Having looked at an extensive amount of economic and demographic data, experts from the IFS came to the conclusion that, if Scotland decides to leave the UK, taxes will need to rise or spending will need to be cut to the tune of £6 billion per year.
That would translate into a staggering 9% hike in income tax for Scots workers.
Normally, the publication of such a substantial body of independent research would be seen as a welcome contribution to the debate over the future of our country.
However, the kneejerk reaction of the SNP was typically dismissive.
When presented with the conclusions of the report, they did the political equivalent of sticking their fingers in their ears.
They simply didn’t want to know.
The IFS are not the only independent body to raise such pertinent questions over key aspects of the independent debate.
The Centre for Public Policy and Regions (CPPR) predicted a similar black hole in the finances of a separate Scotland.
Furthermore, accountancy body ICAS has cast doubt over the affordability of pensions in an independent Scotland.
These are all independent experts making their contribution to an important debate, yet dismissed out of hand because their findings are an inconvenient truth to the SNP.
The very least people expect to know before they cast their vote next September is how an independent Scotland would pay for itself.
This in turn affects what taxes we will pay, what interest rates will be and what public services we can afford.

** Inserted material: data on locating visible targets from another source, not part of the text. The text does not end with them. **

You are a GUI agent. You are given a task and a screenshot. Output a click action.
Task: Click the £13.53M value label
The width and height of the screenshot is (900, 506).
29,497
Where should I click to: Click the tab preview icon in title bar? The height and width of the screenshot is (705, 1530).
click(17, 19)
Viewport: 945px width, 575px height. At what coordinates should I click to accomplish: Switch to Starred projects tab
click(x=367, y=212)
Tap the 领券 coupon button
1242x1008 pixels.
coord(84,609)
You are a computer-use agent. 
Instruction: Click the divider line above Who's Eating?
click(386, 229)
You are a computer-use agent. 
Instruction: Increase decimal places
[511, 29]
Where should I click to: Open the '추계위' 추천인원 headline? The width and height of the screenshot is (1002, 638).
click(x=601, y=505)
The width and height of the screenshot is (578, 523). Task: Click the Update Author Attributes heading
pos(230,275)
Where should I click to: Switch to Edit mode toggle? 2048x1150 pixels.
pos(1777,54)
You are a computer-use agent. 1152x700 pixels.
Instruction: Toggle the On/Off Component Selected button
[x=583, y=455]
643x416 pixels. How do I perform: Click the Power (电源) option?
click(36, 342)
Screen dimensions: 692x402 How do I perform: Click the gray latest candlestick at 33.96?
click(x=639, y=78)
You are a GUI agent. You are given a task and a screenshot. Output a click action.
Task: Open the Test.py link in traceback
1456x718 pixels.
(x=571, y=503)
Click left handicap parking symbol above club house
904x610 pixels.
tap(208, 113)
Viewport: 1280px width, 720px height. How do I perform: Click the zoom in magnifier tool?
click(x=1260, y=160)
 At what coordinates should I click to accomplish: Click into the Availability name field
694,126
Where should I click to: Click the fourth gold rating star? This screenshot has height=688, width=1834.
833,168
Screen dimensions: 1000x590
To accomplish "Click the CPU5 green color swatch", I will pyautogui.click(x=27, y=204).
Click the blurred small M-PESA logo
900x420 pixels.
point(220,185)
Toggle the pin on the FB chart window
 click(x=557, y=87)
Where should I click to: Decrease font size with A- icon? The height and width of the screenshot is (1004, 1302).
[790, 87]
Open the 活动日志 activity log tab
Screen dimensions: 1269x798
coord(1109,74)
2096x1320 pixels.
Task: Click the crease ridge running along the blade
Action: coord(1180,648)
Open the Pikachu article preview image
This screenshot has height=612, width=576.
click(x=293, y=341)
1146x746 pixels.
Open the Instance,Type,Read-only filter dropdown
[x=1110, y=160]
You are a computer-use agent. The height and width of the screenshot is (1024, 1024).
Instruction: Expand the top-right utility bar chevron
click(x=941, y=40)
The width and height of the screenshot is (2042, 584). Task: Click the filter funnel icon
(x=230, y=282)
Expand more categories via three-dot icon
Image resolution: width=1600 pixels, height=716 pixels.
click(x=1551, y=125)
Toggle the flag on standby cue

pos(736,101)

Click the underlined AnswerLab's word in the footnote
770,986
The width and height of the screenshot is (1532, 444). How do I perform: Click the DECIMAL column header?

Deputy First Minister Nicola Sturgeon has insisted the answer to every question on independence will be contained in the White Paper when it is published next week.
It is expected to run to several hundred pages – and yet there are some questions the nationalists simply cannot, or will not answer.
So, there must be room for opinions from anyone who wants to contribute to such an important debate.
However, we have had the unedifying spectacle of a Scottish Government minister trying to prevent a university academic from having his say on why Scotland is better off in the UK because it goes against what the SNP believes in.
Scotland is facing its biggest decision in 300 years and people must be given all the facts on what affect independence would have on their daily lives.